There was something else I remembered about this day. This was the last time I ever saw Annabel. She died a few weeks after I left, caught something from a beggar she’d stopped to feed. She had already been older, and the sickness took hold of her, taking her life in a matter of days. I hadn’t even been told until months later, so I’d never even gotten the chance to say goodbye to her on her deathbed.
“Maybe we should postpone your departure until tomorrow…” She mutters, moving her hand to touch my forehead as though she was checking for a fever.
I shake my head quickly, taking a step back. “No, I’m fine. I’m sorry. I'm just… sad to be leaving.” I give her a sad smile and she looks a bit taken aback. I was never the affectionate one while I was here, I remember giving her plenty of trouble and lip, but never really showing her warmth or love back.

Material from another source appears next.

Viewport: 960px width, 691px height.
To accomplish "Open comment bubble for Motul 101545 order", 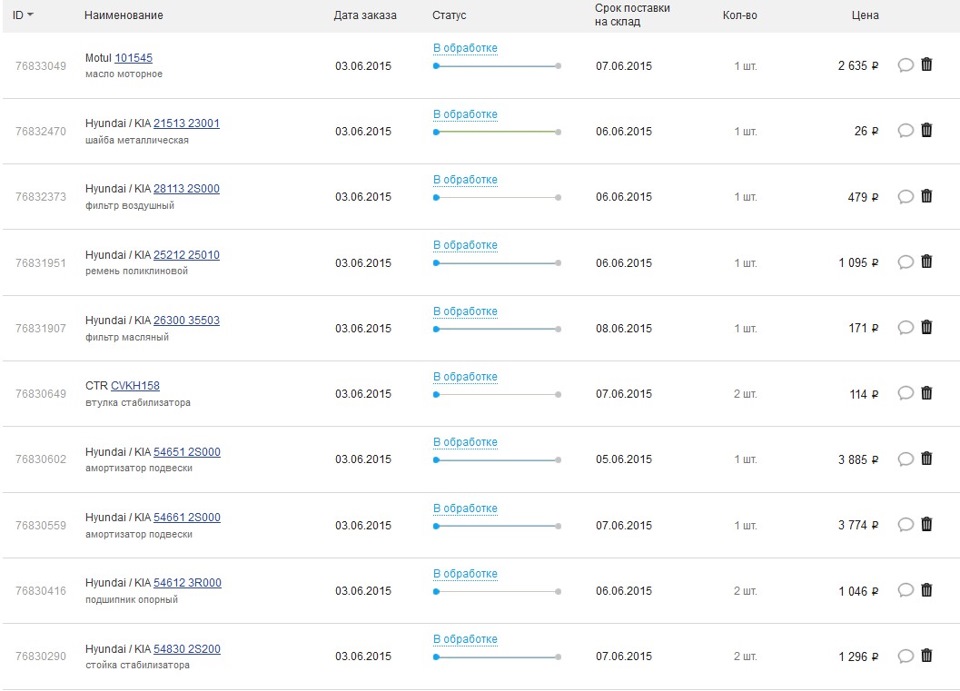I will (x=906, y=65).
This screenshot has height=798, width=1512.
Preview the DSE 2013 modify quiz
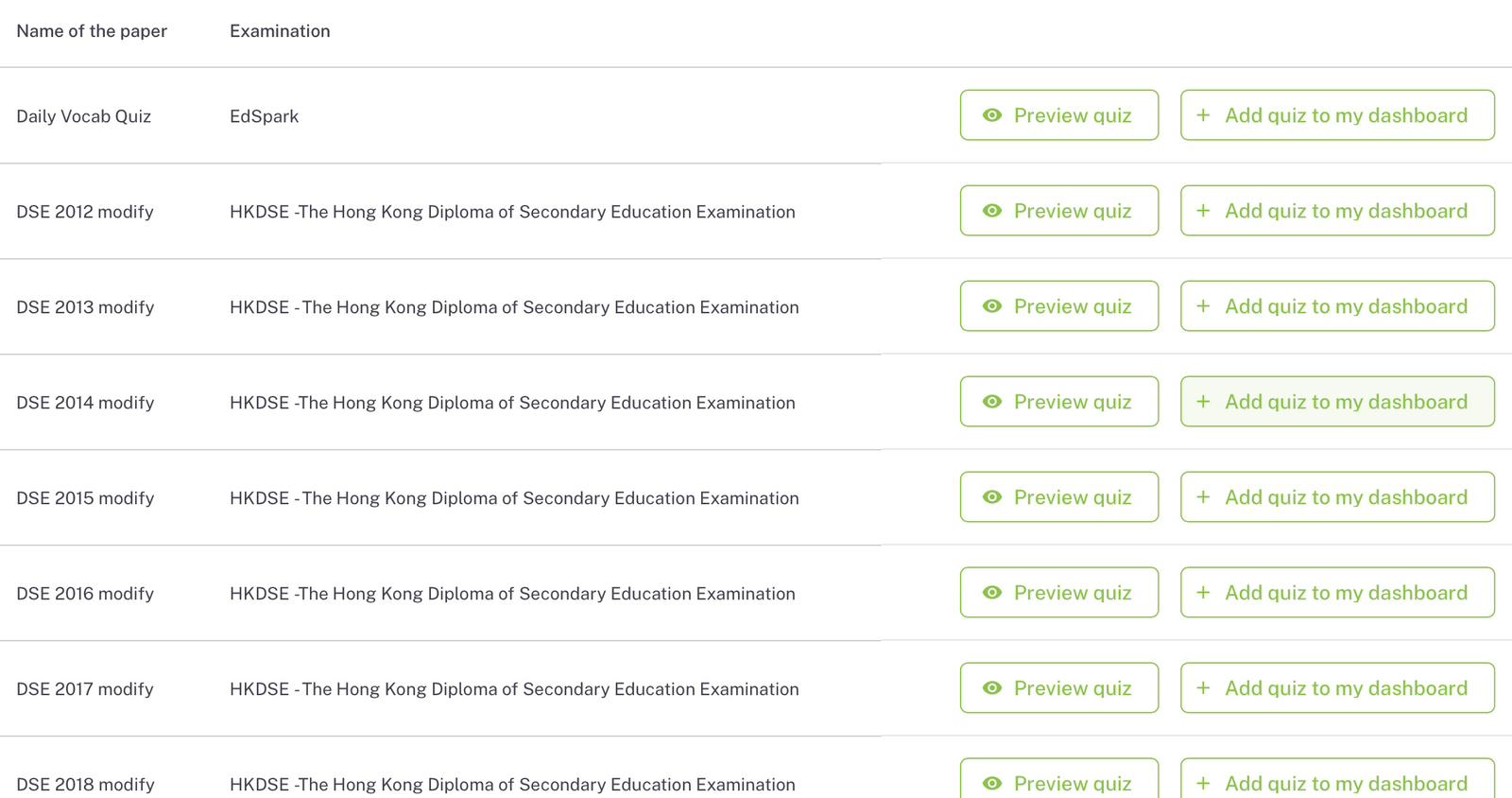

But she always cared for me anyways. In spite of the entire reason I was here in the first place, and the judgment that came from everyone else because of it. She didn’t care that I was an alleged w***e’s daughter, or that my pack basically kicked me out for not keeping a better eye on my mother. Because for some reason that was the job of a seven year old.
“I’m going to go get ready.” I say, giving Annabel one last smile. She nods, still looking at me like she was waiting for a second head to grow from me.
I wanted to stay here with her for a little longer, I can’t lie. The idea of postponing my departure was very tempting.
But I was sent back for a reason.
I had revenge to get. I wouldn’t lose sight of my new purpose.